Records from a data collection
● ● ● ● ● ● ●

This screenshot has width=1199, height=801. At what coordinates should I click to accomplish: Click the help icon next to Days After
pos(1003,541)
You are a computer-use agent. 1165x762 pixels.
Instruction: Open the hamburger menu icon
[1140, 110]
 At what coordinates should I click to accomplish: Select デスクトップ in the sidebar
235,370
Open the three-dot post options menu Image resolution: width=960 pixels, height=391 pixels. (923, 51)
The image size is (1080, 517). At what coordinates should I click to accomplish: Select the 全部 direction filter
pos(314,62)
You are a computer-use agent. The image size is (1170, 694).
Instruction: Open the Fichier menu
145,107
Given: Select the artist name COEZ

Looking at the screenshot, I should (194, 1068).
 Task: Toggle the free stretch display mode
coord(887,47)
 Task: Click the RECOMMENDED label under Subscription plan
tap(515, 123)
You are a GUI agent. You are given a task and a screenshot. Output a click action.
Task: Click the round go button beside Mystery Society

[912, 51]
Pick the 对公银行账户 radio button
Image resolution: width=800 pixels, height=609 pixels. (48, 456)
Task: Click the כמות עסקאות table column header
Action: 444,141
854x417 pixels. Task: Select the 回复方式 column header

● ● ● ● ● ● ●

Reproduce only the lines between the line containing "The image size is (1080, 517)." and the last line of the records, those two lines included, exactly.

The image size is (1080, 517). At what coordinates should I click to accomplish: Select the 全部 direction filter
pos(314,62)
You are a computer-use agent. The image size is (1170, 694).
Instruction: Open the Fichier menu
145,107
Given: Select the artist name COEZ

Looking at the screenshot, I should (194, 1068).
 Task: Toggle the free stretch display mode
coord(887,47)
 Task: Click the RECOMMENDED label under Subscription plan
tap(515, 123)
You are a GUI agent. You are given a task and a screenshot. Output a click action.
Task: Click the round go button beside Mystery Society

[912, 51]
Pick the 对公银行账户 radio button
Image resolution: width=800 pixels, height=609 pixels. (48, 456)
Task: Click the כמות עסקאות table column header
Action: 444,141
854x417 pixels. Task: Select the 回复方式 column header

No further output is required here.